──────── Supplied records
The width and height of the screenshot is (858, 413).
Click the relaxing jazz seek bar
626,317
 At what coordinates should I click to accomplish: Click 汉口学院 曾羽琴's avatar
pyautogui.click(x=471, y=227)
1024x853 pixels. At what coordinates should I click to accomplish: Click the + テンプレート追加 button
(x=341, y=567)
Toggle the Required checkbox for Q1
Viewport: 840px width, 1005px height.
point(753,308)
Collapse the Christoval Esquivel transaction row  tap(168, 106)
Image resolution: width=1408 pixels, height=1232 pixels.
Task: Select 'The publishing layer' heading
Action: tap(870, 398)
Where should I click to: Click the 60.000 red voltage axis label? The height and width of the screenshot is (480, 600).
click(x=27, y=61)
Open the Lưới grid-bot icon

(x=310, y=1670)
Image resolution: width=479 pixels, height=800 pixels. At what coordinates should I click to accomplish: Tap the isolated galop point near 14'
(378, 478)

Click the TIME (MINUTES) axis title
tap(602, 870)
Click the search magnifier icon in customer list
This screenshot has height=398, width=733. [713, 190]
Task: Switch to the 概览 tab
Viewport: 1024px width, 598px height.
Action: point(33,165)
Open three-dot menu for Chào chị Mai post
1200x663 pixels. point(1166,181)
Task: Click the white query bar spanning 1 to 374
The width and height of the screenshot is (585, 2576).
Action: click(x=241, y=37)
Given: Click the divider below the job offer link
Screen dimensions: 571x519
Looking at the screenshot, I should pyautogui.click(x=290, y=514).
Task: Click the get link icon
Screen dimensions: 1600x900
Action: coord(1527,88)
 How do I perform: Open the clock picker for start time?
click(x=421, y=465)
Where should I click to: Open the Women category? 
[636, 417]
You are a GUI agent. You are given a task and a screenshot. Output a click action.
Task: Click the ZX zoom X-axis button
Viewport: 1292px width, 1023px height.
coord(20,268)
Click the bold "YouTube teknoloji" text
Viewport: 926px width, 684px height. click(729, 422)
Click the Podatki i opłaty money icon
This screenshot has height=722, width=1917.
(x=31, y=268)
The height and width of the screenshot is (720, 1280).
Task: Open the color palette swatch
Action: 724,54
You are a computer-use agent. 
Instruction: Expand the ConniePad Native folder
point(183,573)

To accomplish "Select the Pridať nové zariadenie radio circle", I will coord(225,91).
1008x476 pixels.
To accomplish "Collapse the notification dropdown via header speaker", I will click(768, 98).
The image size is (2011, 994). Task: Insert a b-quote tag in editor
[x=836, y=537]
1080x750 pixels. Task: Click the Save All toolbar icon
────────────────
### Aim of the task
Going through the records above line by line, tally those with the word "agent" and answer with the number only.

### Solution
2